--- START ---
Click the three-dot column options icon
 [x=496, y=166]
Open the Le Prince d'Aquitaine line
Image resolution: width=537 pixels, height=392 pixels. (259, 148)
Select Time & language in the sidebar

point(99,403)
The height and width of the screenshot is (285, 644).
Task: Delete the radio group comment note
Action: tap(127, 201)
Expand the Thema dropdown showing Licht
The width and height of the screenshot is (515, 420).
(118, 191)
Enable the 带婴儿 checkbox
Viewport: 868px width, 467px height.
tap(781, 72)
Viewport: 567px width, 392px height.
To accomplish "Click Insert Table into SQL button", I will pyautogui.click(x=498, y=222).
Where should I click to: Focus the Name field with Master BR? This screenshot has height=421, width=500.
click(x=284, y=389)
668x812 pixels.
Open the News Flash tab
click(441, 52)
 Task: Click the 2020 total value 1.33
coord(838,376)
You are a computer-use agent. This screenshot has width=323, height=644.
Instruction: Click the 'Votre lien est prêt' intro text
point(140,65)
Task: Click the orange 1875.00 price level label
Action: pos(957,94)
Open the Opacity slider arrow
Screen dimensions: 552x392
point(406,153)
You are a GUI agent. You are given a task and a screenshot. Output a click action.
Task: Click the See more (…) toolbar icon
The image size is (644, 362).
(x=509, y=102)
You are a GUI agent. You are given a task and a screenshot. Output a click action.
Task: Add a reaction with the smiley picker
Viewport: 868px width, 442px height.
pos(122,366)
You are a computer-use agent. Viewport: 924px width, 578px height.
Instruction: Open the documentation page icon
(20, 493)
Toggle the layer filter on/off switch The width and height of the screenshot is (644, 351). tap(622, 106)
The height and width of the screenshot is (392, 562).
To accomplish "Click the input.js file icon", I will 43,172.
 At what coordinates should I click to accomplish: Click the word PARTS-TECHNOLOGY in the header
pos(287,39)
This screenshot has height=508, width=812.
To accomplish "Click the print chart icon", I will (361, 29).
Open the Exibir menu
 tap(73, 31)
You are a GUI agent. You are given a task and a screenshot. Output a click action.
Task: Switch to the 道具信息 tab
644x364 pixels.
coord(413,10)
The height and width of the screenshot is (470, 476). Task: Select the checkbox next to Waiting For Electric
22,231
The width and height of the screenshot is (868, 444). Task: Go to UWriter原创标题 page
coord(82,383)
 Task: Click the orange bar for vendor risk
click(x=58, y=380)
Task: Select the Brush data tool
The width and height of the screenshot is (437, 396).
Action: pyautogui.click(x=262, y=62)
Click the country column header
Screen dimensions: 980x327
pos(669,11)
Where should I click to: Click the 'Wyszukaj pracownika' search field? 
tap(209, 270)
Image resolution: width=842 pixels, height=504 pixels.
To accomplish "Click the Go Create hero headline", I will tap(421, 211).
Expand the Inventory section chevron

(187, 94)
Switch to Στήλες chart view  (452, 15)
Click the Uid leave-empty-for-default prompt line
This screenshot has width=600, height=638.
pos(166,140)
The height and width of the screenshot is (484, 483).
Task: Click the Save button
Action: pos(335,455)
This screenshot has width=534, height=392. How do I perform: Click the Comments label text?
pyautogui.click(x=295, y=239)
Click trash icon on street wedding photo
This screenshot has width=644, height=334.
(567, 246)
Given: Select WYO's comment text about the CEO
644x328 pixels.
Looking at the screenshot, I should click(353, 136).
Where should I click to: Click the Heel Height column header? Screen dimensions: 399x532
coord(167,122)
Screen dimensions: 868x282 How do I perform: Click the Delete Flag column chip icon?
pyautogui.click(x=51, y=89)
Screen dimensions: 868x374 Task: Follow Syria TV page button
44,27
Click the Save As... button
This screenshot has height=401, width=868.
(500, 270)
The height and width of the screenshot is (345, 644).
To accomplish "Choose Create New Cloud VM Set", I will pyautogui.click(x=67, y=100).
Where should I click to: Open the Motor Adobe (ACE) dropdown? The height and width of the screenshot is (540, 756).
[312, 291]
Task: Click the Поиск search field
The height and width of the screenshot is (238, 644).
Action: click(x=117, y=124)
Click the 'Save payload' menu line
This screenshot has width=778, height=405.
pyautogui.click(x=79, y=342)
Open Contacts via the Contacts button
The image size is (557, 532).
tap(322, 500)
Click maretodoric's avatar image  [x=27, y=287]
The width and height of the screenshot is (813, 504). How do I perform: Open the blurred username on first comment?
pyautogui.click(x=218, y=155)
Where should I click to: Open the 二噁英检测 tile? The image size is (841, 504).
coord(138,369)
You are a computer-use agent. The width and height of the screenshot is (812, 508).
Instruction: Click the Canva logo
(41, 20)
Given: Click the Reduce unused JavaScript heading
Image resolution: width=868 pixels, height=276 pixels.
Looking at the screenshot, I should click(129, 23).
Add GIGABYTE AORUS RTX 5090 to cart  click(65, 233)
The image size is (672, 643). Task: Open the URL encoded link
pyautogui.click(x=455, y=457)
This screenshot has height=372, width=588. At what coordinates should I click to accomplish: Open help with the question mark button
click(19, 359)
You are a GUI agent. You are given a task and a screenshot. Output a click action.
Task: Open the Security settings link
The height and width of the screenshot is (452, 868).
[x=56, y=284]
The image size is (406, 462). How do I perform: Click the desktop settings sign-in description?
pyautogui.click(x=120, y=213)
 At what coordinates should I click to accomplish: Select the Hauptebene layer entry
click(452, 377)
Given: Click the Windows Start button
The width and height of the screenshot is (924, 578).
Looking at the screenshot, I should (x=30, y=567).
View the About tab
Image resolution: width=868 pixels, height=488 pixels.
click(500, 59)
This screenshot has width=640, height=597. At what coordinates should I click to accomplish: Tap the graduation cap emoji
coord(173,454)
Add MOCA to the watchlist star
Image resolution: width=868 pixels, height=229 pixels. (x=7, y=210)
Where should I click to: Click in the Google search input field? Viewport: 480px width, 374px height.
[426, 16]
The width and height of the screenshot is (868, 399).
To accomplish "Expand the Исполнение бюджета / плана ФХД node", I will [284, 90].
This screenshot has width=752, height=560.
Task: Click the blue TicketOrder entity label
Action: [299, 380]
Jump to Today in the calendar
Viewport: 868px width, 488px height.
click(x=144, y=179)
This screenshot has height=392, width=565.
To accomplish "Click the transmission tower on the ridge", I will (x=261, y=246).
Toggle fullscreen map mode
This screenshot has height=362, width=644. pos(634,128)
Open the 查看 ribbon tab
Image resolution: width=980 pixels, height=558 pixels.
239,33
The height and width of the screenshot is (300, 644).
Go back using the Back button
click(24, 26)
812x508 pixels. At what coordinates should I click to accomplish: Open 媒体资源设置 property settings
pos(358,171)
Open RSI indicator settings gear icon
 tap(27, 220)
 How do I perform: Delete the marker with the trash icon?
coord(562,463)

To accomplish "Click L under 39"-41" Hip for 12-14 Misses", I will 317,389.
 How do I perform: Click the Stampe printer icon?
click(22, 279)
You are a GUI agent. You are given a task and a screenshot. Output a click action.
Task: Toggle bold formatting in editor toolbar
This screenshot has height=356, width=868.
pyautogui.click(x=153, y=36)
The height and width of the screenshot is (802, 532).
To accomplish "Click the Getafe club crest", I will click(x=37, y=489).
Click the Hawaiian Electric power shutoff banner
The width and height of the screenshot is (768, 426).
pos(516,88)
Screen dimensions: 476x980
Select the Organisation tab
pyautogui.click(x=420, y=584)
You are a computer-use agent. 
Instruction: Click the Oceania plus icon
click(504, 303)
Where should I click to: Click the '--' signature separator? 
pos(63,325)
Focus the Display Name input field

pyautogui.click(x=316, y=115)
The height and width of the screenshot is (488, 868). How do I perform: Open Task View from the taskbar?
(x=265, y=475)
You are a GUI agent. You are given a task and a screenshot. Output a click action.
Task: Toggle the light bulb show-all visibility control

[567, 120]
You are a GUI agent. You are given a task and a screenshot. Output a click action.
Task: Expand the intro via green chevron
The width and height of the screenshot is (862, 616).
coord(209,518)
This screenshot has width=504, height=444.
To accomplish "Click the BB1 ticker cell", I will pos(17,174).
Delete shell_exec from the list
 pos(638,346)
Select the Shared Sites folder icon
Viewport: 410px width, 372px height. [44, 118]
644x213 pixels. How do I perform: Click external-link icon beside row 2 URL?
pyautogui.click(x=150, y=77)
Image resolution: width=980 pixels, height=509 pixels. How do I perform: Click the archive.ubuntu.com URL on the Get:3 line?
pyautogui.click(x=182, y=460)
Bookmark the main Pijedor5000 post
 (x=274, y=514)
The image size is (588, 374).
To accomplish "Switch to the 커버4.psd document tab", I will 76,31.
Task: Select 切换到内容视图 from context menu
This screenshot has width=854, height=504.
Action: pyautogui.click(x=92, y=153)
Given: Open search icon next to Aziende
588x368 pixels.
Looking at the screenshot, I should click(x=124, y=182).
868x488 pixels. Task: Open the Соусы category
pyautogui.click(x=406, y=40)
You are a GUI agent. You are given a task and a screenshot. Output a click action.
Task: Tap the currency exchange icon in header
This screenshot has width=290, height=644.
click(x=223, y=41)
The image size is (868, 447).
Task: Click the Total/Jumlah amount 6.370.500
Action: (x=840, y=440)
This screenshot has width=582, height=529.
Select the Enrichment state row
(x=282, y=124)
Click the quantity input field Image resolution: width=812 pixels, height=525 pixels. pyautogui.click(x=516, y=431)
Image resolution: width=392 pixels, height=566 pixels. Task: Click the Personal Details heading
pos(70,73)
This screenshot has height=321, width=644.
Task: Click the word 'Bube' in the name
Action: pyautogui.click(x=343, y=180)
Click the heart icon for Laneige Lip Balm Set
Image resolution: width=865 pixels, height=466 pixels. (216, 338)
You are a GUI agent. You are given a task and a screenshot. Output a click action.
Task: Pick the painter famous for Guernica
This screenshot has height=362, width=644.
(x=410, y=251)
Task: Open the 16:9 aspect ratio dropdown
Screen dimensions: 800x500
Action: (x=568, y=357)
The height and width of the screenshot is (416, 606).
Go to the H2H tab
--- END ---
Scan the material above. Extract every line in which the word "Create" occurs.

To accomplish "Click the Go Create hero headline", I will tap(421, 211).
To accomplish "Choose Create New Cloud VM Set", I will pyautogui.click(x=67, y=100).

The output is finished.